Although many renters continue to suffer financially due to the pandemic, predictions that COVID-19 would trigger a “tsunami” of evictions have not come to pass and stemmed largely from faulty data, suggests a report published today by the California Apartment Association and prepared by Beacon Economics.
Overblown forecasts that 30 to 40 million Americans might face eviction derived substantially from statistical issues with the U.S. Census Bureau’s high frequency Household Pulse Survey (HPS), asserts the Beacon analysis, “The Rental Eviction Crisis: A Tsunami That Never Reached the Shoreline.”
“The biggest issue with the HPS is that it doesn’t have any pre-pandemic data to use as a control,” the report says. “HPS researchers took these numbers as a direct estimate of the impact from the pandemic on the ability of renter households to meet their rent. It is based on the implicit assumption that if the HPS survey had been run pre-pandemic, 0% of families would have answered they were behind on rent.”

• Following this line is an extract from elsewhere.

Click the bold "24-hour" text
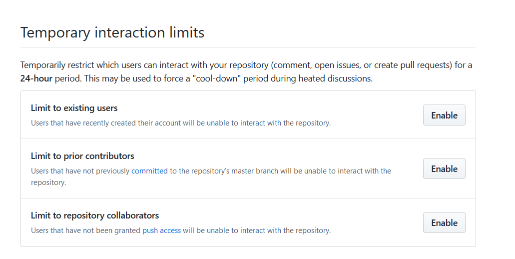 tap(36, 79)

The report also indicates that eviction rates remain low in areas where eviction moratoriums have expired. California’s own statewide eviction moratorium lapsed Thursday, Sept. 30.
“Overestimating the number of at-risk renters likely came at a cost,” the report concludes. “Tenant self-certification programs have allowed for larger-than-necessary blanket eviction moratoriums, not truly accounting for tenant need or recognizing the level of financial assistance that was already available before the rent relief programs took effect.”